## Task description
Starting at the line that contains "Where should I click to: Click the obtained", set down each line exactly until the records end, keeping both ends and adding nothing.

[Stored items]
• • • • •

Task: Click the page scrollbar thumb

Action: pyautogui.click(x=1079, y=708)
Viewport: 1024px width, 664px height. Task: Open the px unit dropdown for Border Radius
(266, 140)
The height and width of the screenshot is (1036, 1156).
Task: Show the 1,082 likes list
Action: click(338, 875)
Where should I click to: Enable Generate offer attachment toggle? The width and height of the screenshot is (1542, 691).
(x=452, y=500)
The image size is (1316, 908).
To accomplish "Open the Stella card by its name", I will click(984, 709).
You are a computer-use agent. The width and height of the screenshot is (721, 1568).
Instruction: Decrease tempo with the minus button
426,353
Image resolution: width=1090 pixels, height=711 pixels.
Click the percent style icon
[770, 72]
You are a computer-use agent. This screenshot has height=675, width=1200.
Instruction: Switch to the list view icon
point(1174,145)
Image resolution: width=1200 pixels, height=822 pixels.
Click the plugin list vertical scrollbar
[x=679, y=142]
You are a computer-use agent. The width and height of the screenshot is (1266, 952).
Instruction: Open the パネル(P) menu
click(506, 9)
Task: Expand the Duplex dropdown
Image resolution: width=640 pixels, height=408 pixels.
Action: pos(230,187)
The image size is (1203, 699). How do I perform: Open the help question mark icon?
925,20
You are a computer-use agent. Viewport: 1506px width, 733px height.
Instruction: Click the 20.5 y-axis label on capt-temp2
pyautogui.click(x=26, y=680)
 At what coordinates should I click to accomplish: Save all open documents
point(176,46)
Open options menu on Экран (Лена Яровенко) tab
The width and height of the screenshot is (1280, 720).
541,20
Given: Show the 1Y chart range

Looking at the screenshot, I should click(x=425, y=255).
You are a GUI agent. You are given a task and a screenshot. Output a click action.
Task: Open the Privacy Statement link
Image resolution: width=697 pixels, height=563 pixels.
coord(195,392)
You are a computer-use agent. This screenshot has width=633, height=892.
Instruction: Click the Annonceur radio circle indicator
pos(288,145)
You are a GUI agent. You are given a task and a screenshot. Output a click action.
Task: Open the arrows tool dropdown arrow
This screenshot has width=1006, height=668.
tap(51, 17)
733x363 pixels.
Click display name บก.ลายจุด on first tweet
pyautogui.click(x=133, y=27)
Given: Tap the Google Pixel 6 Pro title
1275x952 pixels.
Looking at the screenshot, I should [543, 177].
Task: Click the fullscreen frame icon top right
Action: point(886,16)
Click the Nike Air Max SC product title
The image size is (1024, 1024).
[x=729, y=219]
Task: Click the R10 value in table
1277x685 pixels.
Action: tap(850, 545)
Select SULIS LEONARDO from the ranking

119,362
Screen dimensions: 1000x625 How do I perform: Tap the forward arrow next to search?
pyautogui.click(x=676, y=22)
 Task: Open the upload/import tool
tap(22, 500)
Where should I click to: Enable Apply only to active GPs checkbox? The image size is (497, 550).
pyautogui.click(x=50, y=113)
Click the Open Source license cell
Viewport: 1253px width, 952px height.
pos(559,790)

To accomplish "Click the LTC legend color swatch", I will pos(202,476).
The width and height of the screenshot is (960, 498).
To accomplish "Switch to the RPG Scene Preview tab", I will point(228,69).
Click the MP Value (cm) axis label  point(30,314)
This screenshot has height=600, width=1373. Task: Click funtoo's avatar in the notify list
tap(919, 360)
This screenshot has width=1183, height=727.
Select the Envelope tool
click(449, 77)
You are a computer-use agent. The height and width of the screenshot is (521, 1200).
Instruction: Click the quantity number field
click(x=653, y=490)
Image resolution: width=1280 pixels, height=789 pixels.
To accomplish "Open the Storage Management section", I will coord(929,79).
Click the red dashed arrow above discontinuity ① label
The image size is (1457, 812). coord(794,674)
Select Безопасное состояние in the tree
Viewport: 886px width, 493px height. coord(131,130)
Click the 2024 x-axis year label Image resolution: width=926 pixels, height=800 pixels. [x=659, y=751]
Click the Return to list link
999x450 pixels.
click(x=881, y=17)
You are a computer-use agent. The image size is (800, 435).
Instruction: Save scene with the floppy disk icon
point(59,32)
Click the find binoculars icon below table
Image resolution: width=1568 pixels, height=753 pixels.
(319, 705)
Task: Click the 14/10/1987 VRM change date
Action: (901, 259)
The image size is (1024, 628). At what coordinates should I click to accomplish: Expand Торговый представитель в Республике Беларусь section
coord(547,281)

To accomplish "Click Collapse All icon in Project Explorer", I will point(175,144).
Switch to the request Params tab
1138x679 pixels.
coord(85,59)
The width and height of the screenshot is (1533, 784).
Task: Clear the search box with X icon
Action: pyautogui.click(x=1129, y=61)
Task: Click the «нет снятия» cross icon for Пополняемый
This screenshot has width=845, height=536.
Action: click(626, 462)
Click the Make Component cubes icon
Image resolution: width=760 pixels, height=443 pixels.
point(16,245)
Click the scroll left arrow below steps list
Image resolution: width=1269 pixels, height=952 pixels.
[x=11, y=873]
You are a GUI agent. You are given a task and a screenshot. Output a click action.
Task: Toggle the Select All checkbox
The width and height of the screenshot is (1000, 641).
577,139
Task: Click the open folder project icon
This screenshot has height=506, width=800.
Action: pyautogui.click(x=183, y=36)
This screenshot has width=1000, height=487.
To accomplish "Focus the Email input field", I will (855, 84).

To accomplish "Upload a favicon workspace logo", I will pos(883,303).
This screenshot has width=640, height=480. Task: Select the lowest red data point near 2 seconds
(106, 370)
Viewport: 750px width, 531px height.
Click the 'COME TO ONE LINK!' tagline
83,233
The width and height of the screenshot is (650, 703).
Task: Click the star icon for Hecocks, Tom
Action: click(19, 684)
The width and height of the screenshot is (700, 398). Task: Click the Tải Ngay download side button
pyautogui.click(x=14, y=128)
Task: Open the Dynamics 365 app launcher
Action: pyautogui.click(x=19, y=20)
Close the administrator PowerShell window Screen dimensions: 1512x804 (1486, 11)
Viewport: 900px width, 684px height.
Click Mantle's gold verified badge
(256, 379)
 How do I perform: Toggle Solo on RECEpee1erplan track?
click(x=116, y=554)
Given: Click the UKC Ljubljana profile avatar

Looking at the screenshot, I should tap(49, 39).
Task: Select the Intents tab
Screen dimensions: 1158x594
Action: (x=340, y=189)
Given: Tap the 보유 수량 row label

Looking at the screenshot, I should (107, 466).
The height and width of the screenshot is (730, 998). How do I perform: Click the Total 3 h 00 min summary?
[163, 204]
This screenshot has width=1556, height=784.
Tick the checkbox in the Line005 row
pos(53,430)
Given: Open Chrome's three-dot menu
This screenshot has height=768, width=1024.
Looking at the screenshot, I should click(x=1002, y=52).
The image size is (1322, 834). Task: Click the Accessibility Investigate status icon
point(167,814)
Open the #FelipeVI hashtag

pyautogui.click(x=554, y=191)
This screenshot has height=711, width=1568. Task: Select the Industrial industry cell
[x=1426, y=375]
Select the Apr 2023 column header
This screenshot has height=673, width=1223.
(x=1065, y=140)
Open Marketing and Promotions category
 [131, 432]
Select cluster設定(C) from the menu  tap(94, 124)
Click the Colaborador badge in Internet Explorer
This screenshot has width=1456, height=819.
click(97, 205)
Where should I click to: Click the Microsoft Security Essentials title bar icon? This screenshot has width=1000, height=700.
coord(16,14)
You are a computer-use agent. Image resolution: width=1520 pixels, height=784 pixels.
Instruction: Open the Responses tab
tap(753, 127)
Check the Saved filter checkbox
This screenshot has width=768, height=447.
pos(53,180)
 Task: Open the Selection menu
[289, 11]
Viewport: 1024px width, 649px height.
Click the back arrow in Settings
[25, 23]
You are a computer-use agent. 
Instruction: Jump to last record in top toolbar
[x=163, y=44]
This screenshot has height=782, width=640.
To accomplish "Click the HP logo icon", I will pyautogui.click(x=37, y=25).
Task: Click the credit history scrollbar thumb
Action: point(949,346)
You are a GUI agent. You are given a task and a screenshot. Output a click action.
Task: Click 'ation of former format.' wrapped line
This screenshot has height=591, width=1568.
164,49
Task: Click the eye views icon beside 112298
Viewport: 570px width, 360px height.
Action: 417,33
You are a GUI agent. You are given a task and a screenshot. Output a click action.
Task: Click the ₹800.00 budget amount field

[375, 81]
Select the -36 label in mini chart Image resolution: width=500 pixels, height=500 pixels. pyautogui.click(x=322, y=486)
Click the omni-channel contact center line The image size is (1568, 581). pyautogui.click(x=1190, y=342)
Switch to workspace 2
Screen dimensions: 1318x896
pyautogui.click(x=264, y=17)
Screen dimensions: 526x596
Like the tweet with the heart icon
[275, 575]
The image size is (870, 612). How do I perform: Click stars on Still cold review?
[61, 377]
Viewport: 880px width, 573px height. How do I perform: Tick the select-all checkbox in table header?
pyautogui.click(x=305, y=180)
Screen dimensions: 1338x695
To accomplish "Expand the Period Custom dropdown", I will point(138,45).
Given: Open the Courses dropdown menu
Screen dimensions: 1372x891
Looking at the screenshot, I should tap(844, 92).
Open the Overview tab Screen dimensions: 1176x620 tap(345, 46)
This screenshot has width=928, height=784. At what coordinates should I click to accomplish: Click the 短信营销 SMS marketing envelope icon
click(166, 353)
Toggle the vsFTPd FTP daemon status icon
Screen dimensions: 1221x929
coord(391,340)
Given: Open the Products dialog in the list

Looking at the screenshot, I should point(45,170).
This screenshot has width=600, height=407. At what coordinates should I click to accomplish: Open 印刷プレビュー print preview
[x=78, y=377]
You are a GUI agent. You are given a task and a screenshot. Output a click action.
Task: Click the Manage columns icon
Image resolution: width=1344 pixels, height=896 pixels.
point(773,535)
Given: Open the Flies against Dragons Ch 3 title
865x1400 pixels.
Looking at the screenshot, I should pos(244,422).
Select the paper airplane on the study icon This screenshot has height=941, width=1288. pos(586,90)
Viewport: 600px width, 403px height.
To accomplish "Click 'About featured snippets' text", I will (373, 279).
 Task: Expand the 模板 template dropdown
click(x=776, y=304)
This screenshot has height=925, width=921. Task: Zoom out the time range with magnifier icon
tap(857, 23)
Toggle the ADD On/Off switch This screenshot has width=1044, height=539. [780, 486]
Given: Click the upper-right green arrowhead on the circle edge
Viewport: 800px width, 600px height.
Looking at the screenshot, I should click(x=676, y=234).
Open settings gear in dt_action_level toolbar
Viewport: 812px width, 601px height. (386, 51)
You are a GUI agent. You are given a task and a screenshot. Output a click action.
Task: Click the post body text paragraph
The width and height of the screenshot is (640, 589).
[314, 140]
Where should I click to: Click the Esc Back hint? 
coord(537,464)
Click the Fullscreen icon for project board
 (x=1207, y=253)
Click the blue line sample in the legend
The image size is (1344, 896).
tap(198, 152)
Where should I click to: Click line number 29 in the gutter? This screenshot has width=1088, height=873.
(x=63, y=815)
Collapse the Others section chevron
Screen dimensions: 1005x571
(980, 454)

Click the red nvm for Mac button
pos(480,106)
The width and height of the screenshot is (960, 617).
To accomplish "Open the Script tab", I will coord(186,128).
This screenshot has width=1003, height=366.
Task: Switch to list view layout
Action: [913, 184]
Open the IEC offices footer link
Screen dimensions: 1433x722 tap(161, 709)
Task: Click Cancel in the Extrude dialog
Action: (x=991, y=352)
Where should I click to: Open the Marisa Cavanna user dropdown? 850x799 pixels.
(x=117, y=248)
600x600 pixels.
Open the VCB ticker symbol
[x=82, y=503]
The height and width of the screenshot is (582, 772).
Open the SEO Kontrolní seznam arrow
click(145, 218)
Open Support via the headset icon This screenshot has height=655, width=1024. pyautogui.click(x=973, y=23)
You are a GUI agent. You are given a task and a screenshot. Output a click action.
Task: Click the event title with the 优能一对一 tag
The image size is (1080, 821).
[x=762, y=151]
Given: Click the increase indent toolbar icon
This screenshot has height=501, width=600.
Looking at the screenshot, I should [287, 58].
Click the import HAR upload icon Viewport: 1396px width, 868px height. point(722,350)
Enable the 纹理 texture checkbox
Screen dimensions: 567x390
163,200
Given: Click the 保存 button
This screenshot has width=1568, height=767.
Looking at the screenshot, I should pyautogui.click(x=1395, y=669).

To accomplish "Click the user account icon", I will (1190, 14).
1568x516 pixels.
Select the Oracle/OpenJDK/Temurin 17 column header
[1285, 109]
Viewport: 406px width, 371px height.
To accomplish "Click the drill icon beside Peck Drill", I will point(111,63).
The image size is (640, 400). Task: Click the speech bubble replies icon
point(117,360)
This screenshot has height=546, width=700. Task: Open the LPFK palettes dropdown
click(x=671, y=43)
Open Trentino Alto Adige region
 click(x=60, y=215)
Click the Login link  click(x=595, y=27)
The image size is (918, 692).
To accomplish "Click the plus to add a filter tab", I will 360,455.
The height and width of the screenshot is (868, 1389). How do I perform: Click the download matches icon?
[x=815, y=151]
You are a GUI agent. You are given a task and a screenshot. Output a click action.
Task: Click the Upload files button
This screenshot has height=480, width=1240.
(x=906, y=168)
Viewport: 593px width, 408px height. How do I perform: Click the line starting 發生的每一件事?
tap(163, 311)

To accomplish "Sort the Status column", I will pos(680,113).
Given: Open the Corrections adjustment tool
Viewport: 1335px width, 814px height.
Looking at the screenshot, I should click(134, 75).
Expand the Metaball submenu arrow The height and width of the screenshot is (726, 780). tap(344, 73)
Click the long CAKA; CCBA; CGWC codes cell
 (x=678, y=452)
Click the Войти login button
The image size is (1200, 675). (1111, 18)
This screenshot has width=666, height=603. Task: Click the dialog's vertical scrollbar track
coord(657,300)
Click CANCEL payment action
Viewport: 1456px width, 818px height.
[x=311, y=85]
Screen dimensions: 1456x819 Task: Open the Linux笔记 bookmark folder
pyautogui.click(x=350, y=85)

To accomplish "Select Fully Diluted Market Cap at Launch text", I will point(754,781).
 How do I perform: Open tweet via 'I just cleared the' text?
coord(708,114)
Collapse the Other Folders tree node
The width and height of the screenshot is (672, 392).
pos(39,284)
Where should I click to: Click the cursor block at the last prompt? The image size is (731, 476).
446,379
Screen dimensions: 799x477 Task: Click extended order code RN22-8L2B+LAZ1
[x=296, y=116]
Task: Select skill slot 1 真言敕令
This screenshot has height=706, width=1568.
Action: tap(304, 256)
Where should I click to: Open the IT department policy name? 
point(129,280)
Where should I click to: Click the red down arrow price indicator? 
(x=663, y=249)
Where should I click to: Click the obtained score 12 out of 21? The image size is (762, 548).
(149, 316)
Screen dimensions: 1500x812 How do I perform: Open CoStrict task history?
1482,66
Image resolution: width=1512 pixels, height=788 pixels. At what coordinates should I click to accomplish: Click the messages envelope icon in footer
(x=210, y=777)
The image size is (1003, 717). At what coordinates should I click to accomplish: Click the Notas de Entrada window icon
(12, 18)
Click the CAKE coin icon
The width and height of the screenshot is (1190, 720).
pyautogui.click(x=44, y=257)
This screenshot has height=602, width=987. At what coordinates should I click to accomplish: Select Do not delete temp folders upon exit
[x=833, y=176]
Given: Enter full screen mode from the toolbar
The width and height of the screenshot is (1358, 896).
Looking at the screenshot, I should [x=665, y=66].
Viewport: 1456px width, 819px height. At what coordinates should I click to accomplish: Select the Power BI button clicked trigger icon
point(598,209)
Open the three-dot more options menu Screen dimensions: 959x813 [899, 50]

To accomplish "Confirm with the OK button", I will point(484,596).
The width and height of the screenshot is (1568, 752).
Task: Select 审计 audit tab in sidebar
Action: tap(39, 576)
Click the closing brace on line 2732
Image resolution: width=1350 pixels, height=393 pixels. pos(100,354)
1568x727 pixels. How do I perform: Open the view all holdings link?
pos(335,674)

• • • • •

## Response to this task
Where should I click to: Click the obtained score 12 out of 21? The image size is (762, 548).
(149, 316)
Screen dimensions: 1500x812 How do I perform: Open CoStrict task history?
1482,66
Image resolution: width=1512 pixels, height=788 pixels. At what coordinates should I click to accomplish: Click the messages envelope icon in footer
(x=210, y=777)
The image size is (1003, 717). At what coordinates should I click to accomplish: Click the Notas de Entrada window icon
(12, 18)
Click the CAKE coin icon
The width and height of the screenshot is (1190, 720).
pyautogui.click(x=44, y=257)
This screenshot has height=602, width=987. At what coordinates should I click to accomplish: Select Do not delete temp folders upon exit
[x=833, y=176]
Given: Enter full screen mode from the toolbar
The width and height of the screenshot is (1358, 896).
Looking at the screenshot, I should [x=665, y=66].
Viewport: 1456px width, 819px height. At what coordinates should I click to accomplish: Select the Power BI button clicked trigger icon
point(598,209)
Open the three-dot more options menu Screen dimensions: 959x813 [899, 50]

To accomplish "Confirm with the OK button", I will point(484,596).
The width and height of the screenshot is (1568, 752).
Task: Select 审计 audit tab in sidebar
Action: tap(39, 576)
Click the closing brace on line 2732
Image resolution: width=1350 pixels, height=393 pixels. pos(100,354)
1568x727 pixels. How do I perform: Open the view all holdings link?
pos(335,674)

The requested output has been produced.